* _EXERCISE DETAILS_:
Lay out every line of the records below as a numbered list, leaving out any blank lines.
________
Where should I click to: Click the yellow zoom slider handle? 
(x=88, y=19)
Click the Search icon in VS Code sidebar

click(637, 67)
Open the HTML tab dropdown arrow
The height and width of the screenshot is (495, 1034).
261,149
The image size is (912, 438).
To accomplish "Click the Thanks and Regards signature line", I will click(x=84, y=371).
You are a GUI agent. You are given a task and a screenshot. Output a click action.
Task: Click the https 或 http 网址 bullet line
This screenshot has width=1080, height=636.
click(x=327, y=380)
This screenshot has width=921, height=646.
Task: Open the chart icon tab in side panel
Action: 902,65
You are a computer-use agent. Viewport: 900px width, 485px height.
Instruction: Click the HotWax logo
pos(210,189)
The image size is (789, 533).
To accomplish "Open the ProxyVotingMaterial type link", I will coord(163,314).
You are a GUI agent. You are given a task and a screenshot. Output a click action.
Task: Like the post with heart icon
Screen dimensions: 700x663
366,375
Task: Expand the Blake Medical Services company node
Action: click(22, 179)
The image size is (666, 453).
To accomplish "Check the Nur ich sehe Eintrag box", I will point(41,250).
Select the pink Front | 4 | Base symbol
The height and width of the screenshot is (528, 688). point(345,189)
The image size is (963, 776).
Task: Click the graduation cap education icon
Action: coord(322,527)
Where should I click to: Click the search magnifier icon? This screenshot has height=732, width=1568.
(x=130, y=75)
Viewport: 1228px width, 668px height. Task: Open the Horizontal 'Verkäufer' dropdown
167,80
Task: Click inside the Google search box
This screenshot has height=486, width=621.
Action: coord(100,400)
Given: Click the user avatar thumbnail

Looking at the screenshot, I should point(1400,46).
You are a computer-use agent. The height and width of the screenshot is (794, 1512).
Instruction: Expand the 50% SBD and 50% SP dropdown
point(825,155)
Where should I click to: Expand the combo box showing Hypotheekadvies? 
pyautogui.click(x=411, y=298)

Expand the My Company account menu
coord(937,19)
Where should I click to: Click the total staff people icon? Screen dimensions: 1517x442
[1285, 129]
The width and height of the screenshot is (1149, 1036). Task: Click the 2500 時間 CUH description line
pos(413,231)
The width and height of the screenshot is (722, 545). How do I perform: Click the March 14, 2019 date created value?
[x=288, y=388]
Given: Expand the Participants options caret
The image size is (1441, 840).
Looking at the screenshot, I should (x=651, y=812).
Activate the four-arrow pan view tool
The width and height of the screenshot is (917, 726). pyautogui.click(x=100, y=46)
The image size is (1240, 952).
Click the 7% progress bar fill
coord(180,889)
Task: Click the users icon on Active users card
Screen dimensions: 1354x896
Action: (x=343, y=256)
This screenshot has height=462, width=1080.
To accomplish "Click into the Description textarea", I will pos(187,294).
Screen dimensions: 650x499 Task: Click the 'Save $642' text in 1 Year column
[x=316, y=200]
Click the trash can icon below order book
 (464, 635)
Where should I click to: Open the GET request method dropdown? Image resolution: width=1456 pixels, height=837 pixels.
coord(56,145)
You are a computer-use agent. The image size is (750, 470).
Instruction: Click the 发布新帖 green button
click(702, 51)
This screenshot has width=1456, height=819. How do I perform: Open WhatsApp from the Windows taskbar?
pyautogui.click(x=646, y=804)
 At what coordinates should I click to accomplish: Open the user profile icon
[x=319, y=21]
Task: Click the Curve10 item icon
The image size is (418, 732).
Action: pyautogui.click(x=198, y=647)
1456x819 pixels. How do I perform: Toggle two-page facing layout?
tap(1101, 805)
________
* _EXERCISE SOLUTION_:
1. Where should I click to: Click the yellow zoom slider handle? 
2. (x=88, y=19)
3. Click the Search icon in VS Code sidebar
4. click(637, 67)
5. Open the HTML tab dropdown arrow
6. The height and width of the screenshot is (495, 1034).
7. 261,149
8. The image size is (912, 438).
9. To accomplish "Click the Thanks and Regards signature line", I will click(x=84, y=371).
10. You are a GUI agent. You are given a task and a screenshot. Output a click action.
11. Task: Click the https 或 http 网址 bullet line
12. This screenshot has width=1080, height=636.
13. click(x=327, y=380)
14. This screenshot has width=921, height=646.
15. Task: Open the chart icon tab in side panel
16. Action: 902,65
17. You are a computer-use agent. Viewport: 900px width, 485px height.
18. Instruction: Click the HotWax logo
19. pos(210,189)
20. The image size is (789, 533).
21. To accomplish "Open the ProxyVotingMaterial type link", I will coord(163,314).
22. You are a GUI agent. You are given a task and a screenshot. Output a click action.
23. Task: Like the post with heart icon
24. Screen dimensions: 700x663
25. 366,375
26. Task: Expand the Blake Medical Services company node
27. Action: click(22, 179)
28. The image size is (666, 453).
29. To accomplish "Check the Nur ich sehe Eintrag box", I will point(41,250).
30. Select the pink Front | 4 | Base symbol
31. The height and width of the screenshot is (528, 688). point(345,189)
32. The image size is (963, 776).
33. Task: Click the graduation cap education icon
34. Action: coord(322,527)
35. Where should I click to: Click the search magnifier icon? This screenshot has height=732, width=1568.
36. (x=130, y=75)
37. Viewport: 1228px width, 668px height. Task: Open the Horizontal 'Verkäufer' dropdown
38. 167,80
39. Task: Click inside the Google search box
40. This screenshot has height=486, width=621.
41. Action: coord(100,400)
42. Given: Click the user avatar thumbnail
43. Looking at the screenshot, I should point(1400,46).
44. You are a computer-use agent. The height and width of the screenshot is (794, 1512).
45. Instruction: Expand the 50% SBD and 50% SP dropdown
46. point(825,155)
47. Where should I click to: Expand the combo box showing Hypotheekadvies? 
48. pyautogui.click(x=411, y=298)
49. Expand the My Company account menu
50. coord(937,19)
51. Where should I click to: Click the total staff people icon? Screen dimensions: 1517x442
52. [1285, 129]
53. The width and height of the screenshot is (1149, 1036). Task: Click the 2500 時間 CUH description line
54. pos(413,231)
55. The width and height of the screenshot is (722, 545). How do I perform: Click the March 14, 2019 date created value?
56. [x=288, y=388]
57. Given: Expand the Participants options caret
58. The image size is (1441, 840).
59. Looking at the screenshot, I should (x=651, y=812).
60. Activate the four-arrow pan view tool
61. The width and height of the screenshot is (917, 726). pyautogui.click(x=100, y=46)
62. The image size is (1240, 952).
63. Click the 7% progress bar fill
64. coord(180,889)
65. Task: Click the users icon on Active users card
66. Screen dimensions: 1354x896
67. Action: (x=343, y=256)
68. This screenshot has height=462, width=1080.
69. To accomplish "Click into the Description textarea", I will pos(187,294).
70. Screen dimensions: 650x499 Task: Click the 'Save $642' text in 1 Year column
71. [x=316, y=200]
72. Click the trash can icon below order book
73.  (464, 635)
74. Where should I click to: Open the GET request method dropdown? Image resolution: width=1456 pixels, height=837 pixels.
75. coord(56,145)
76. You are a computer-use agent. The image size is (750, 470).
77. Instruction: Click the 发布新帖 green button
78. click(702, 51)
79. This screenshot has width=1456, height=819. How do I perform: Open WhatsApp from the Windows taskbar?
80. pyautogui.click(x=646, y=804)
81.  At what coordinates should I click to accomplish: Open the user profile icon
82. [x=319, y=21]
83. Task: Click the Curve10 item icon
84. The image size is (418, 732).
85. Action: pyautogui.click(x=198, y=647)
86. 1456x819 pixels. How do I perform: Toggle two-page facing layout?
87. tap(1101, 805)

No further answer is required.